------ Entries provided

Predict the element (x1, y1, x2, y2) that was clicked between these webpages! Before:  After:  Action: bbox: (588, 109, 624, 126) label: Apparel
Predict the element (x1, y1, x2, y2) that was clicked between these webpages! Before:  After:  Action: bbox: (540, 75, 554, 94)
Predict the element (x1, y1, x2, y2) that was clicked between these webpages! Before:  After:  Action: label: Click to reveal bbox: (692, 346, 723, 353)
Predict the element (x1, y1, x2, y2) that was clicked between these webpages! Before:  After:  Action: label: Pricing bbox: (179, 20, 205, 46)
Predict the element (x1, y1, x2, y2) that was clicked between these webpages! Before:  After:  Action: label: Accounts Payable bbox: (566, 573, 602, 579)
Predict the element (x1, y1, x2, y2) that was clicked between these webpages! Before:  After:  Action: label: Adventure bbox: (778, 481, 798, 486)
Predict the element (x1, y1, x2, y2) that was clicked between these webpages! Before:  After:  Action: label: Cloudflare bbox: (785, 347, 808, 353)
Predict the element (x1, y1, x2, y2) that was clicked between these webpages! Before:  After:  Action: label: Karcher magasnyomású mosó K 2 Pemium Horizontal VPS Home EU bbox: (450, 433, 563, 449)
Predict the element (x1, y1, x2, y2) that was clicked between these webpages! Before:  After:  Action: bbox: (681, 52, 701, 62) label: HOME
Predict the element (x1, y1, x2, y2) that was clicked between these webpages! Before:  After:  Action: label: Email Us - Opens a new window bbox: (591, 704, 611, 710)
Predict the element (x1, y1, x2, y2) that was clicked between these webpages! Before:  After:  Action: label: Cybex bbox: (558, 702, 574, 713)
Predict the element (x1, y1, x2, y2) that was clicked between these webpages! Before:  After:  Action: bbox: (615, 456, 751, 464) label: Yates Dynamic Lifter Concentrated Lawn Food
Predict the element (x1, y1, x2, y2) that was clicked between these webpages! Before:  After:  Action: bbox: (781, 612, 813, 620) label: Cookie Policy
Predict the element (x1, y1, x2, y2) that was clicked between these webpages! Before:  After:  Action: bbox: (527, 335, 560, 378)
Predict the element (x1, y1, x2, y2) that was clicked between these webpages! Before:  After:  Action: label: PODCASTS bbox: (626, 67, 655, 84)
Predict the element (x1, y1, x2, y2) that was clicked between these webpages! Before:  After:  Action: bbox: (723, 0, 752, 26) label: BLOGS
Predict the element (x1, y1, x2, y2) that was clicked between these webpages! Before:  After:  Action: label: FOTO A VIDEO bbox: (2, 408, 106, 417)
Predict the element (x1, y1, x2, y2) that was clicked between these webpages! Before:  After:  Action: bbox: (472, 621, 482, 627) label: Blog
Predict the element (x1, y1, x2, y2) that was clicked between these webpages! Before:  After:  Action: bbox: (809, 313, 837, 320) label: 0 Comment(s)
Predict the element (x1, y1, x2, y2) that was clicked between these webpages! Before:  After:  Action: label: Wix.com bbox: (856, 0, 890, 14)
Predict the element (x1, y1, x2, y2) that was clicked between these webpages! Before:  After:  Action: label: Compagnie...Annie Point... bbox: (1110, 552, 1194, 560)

------------

> **Objective**:
Print the records from the line containing "label: Cookie Policy" through the line containing "408, 106, 417)", copying each line exactly.

> **Complete response**:
Predict the element (x1, y1, x2, y2) that was clicked between these webpages! Before:  After:  Action: bbox: (781, 612, 813, 620) label: Cookie Policy
Predict the element (x1, y1, x2, y2) that was clicked between these webpages! Before:  After:  Action: bbox: (527, 335, 560, 378)
Predict the element (x1, y1, x2, y2) that was clicked between these webpages! Before:  After:  Action: label: PODCASTS bbox: (626, 67, 655, 84)
Predict the element (x1, y1, x2, y2) that was clicked between these webpages! Before:  After:  Action: bbox: (723, 0, 752, 26) label: BLOGS
Predict the element (x1, y1, x2, y2) that was clicked between these webpages! Before:  After:  Action: label: FOTO A VIDEO bbox: (2, 408, 106, 417)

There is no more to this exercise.